But what looked like catastrophe, wasn’t. Although the situation was far from being well in hand, it was improving, especially at E-1. Thanks to Spaulding and Dawson, the fortification on the east side of the draw had been neutralized; the fortification on the west side was still in action but was being contained by Company M, 116th Regiment. Dozers had made a gap through the dune line just east of the draw and were making it ready for vehicles to pass through.
Best of all, a penetration had been made almost exactly between E-1 and E-3 by companies E, I, and G of the 16th Regiment and Colleville was under attack. To the right, five companies from the 116th had gone up the bluff between D-3 and E-1, while to the left of E-3 patrols from three companies of the 16th had done the same.

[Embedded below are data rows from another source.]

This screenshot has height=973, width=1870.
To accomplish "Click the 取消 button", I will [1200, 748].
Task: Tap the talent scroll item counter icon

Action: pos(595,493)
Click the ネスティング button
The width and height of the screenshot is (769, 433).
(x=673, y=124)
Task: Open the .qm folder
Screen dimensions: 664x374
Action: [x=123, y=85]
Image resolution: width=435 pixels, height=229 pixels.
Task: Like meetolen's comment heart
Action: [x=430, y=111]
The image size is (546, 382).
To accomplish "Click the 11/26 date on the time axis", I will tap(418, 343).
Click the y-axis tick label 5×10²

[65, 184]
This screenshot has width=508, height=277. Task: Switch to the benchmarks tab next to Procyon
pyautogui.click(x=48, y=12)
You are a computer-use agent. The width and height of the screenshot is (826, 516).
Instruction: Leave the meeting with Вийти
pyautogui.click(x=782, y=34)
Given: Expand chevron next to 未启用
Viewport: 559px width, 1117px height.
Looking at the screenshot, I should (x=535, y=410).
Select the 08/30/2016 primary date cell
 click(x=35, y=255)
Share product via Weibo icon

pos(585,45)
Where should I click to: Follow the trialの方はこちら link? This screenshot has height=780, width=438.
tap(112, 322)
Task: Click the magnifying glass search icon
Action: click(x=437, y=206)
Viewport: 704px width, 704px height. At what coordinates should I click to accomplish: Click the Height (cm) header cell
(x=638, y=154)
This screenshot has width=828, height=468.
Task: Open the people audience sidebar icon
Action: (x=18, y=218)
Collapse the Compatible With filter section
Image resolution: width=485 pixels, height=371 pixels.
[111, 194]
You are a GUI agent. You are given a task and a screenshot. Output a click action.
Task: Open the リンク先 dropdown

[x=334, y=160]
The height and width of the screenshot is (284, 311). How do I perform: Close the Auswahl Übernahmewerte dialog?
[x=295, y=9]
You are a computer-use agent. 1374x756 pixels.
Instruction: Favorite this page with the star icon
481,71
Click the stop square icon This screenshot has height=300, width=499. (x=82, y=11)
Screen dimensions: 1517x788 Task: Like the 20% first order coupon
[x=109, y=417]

At 1309, Gerow was able to make his first favorable report to Bradley: “Troops formerly pinned down on beaches Easy Red, Easy Green, Fox Red advancing up heights behind beaches.”30
“The situation everywhere on the beach was still grave,” Bradley later wrote, “but our troops . . . were inching inland. . . . I gave up any thought of abandoning Omaha Beach.”31
Maj. Gen. Charles Gerhardt, CO of the 29th Division, later wrote a report entitled “Battle Lessons and Conclusions” on D-Day. He summarized the lessons learned in two sentences: “No reports of disaster should be allowed. THEY ARE NEVER TRUE.”32
I. General Smith, in a 1993 letter to the author, recalls, “Today, the site would be very near the Rotunda of our Normandy memorial.” Captain Dawson, also in a 1993 letter, remarks: “I am proud and indeed honored that the esplanade dividing the monument from the reflecting pool and graves is centered at the exact spot where we made the opening from the beach.”
II. Dawson’s route to the top was approximately the same as the paved path that today leads from the beach to the lookout with the bronze panorama of Omaha Beach on the edge of the American cemetery. His oral history and a written memoir are in EC.